It was a typical day at Norwood Public School and 8th grader Sophia Bae was roaming the halls. While the day may have seemed typical, the student was not. She was about to receive a call that would forever change the trajectory of her life.
Mere hours later, Bae picked up the phone. Duke University was calling, offering her the once in a lifetime opportunity to be a Duke Blue Devil—to compete at the highest collegiate level a student athlete can hope to achieve. Now a senior at NVOT, Bae knew where she would be attending college ever since she stepped into high school.
At a young age, Bae was very active, playing a variety of sports. She participated in basketball, tennis, and swimming, just to name a few, but over time she realized that golf was her passion. At the age of eight, she began to compete in tournaments all over the country, placing highly in many of them. With this newfound success, Bae ran with the sport, becoming one of the nation’s best, and was highly sought after by several collegiate golf programs.
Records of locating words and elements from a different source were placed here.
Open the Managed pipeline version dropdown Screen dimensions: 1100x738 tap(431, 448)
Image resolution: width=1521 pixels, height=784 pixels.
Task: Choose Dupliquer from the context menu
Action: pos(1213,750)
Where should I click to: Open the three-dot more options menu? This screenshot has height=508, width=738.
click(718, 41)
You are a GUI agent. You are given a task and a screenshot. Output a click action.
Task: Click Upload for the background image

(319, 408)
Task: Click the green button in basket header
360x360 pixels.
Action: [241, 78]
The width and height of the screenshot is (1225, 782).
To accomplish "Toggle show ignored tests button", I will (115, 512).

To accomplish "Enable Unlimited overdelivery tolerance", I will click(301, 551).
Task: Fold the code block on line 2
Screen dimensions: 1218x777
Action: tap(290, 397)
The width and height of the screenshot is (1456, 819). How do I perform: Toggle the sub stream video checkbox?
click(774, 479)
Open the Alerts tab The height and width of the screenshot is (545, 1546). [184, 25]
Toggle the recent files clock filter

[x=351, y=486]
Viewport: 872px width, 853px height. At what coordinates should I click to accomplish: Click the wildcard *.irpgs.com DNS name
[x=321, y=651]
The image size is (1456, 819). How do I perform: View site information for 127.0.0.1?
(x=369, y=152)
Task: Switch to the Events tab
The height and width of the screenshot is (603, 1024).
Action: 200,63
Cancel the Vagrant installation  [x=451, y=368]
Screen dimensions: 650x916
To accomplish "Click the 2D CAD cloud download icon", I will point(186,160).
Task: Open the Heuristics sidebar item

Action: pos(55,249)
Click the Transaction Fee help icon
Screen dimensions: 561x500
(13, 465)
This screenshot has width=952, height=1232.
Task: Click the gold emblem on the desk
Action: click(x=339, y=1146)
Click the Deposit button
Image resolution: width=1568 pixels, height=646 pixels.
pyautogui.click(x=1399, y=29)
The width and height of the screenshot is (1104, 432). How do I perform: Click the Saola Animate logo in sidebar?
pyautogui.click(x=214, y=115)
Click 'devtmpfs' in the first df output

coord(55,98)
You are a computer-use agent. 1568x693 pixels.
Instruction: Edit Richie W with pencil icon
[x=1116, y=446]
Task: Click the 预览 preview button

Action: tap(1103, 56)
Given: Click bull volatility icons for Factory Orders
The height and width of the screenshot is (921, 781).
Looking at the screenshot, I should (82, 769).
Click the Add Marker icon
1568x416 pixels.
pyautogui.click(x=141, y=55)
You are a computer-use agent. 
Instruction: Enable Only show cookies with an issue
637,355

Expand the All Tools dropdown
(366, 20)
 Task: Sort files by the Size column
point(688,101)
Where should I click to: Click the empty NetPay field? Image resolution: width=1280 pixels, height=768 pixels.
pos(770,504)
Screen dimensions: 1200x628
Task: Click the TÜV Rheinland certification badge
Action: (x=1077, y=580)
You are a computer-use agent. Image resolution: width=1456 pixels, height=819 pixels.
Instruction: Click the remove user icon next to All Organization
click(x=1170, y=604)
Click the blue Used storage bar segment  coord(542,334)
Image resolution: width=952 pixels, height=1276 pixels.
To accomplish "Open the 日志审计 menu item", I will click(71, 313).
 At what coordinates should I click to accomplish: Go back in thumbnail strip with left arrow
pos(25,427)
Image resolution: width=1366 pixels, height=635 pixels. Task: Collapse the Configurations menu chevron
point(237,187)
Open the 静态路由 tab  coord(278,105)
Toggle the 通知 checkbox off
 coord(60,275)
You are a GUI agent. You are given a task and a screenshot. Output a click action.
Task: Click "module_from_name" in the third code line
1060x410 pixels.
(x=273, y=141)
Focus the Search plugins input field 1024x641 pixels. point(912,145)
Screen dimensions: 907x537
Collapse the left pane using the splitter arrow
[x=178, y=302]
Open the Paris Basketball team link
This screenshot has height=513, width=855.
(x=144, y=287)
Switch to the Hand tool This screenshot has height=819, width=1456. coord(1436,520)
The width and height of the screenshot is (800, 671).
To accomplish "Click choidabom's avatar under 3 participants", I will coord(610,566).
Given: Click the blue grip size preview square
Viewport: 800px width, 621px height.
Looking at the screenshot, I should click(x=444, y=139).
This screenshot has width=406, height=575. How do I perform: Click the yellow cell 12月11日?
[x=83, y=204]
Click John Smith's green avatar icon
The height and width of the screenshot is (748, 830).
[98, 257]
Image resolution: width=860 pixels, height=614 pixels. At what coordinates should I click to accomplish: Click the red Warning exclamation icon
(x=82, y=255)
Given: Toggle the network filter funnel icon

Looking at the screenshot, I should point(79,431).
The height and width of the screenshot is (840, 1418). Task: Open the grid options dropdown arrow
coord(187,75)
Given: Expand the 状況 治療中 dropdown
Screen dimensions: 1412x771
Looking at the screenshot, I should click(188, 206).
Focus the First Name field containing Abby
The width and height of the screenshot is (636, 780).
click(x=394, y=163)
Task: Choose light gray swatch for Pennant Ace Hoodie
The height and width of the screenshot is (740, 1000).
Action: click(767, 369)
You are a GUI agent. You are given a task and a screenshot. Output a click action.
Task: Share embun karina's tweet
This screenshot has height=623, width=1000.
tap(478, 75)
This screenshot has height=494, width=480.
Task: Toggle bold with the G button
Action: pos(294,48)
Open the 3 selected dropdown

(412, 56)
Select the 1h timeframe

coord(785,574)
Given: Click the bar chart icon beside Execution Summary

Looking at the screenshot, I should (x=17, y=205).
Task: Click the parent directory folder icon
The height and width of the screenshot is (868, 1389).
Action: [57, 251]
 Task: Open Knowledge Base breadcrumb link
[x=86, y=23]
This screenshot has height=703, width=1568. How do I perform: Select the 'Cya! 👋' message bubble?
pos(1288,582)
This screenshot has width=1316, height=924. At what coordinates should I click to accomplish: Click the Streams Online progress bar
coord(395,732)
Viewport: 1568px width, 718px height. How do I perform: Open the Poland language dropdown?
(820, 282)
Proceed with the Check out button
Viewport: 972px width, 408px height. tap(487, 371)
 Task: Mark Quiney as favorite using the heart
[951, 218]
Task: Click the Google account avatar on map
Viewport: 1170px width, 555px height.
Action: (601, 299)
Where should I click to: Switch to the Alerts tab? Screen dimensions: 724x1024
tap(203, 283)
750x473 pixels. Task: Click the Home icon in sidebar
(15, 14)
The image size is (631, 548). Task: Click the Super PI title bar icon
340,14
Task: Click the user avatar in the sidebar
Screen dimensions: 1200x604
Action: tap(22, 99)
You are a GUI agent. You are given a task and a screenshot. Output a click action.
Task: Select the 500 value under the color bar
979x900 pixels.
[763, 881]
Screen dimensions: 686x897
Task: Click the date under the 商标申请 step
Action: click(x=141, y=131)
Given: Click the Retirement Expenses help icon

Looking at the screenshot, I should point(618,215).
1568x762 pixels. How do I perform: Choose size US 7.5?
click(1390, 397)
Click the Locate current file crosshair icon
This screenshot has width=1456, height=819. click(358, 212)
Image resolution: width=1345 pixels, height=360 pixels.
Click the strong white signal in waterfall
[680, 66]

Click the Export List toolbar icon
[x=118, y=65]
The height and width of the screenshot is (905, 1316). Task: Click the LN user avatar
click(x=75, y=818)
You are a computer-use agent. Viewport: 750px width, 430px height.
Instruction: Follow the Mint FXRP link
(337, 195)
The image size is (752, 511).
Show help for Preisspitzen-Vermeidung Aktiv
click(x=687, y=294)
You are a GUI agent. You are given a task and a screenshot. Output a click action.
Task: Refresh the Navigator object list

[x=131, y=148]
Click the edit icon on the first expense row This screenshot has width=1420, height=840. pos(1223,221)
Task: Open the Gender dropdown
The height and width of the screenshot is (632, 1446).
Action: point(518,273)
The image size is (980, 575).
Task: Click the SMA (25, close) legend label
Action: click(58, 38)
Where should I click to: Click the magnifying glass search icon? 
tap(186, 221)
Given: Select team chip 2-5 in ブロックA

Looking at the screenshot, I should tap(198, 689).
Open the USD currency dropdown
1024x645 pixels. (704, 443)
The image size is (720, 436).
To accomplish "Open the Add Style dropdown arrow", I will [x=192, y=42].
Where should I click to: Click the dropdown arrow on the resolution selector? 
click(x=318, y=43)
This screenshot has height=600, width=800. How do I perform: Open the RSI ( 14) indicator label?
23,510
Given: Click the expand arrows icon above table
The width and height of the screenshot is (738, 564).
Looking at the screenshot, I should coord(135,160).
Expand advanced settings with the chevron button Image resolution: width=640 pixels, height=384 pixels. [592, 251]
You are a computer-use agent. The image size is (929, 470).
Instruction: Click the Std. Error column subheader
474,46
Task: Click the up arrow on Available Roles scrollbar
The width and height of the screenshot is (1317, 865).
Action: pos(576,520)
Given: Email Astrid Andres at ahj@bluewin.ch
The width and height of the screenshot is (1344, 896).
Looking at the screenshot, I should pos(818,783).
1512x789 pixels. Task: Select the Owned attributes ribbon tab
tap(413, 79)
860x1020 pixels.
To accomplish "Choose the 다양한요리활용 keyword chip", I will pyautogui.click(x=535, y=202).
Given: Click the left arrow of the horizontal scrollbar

Bae made an unofficial visit to Duke University during her final year in middle school. She said, “I immediately fell in love with the school, and I just knew I had to go there. Duke was the only school that I truly felt a connection with, so choosing Duke was very easy.”
As a high school freshman in the fall of 2017, Bae verbally committed to her dream school, where she would become a Blue Devil after high school.
However, all of this given success did come at a price. Her long hours of hard work and dedication often meant sacrifice—both physically and socially. Although she had already gotten into a top tier school, Bae still had to keep her body in pristine condition and continue competing in nationwide tournaments.
This extensive training and dedication has taken a toll on Bae, causing her to struggle with several injuries throughout her career. One of her most recent and major injuries was a herniated disc during the 2019-2020 golfing season, leaving her in rehab for the rest of the year. “I had to go through intense treatments. It still hasn’t healed completely, but it is much better now.”
Despite setbacks, Bae still needed to train all year long in order to take her training to the next level. She had only finished one academic quarter at NVOT as a freshman when she decided to move to Florida in order to continue training and school. “New Jersey normally gets very cold in the winters, so I had to resort to moving to Florida for better golfing opportunities.”
Following freshman year, she completed her sophomore and junior year in an online school in order to schedule her golf practice and school work appropriately. “Balancing golf and school can be very difficult sometimes. Most of the time spent outside of school would be practice and training, and I had little time during the day to actually complete school work.” This meant long, hard nights completing her homework and studying for tests.
All of the long training hours and irregular schooling had a profound impact on her social life since middle school. Bae missed out on special occasions like her middle school graduation and field trips that would allow her to spend time with friends outside of her intensive training. In high school, it became even harder for her to spend quality time with friends and family. Her friend Leah Han said, “She often had to prioritize golf over friends and events to focus on her practice and tournaments.”
Bae ultimately made the decision to return to NVOT to complete her senior year virtually. “I ended up transferring back to NVOT for my senior year, mostly because I wanted to be back home.” She still continues to train and rehab, along with handling the duties of a regular senior. “I am still balancing my practice schedule and school work, as I am still a student-athlete. I also stretch a lot and do a lot of non-golf related training.”
Now with only a couple of months until graduation, Bae is looking forward to the next chapter of her life.“I’m really looking forward to meeting new people at Duke. Being with other students at Duke will give me a fresh perspective.” In terms of her future career in golf, she continued, “After school I would like to turn professional, but I just want to take things one at a time for now. I haven’t thought of any other careers, but like I said, I’ll take things one at a time.”
With her budding career as a Blue Devil on a rise, Bae’s goal is to simply stay “tee-rific!”